Raw records:
■ ■ ■
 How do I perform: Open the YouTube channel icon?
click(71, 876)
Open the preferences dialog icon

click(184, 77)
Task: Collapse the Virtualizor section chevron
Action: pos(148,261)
■ ■ ■
Short task:
Please reproduce the material above line for line, leaving every character unchanged.

Solution to this exercise:
 How do I perform: Open the YouTube channel icon?
click(71, 876)
Open the preferences dialog icon

click(184, 77)
Task: Collapse the Virtualizor section chevron
Action: pos(148,261)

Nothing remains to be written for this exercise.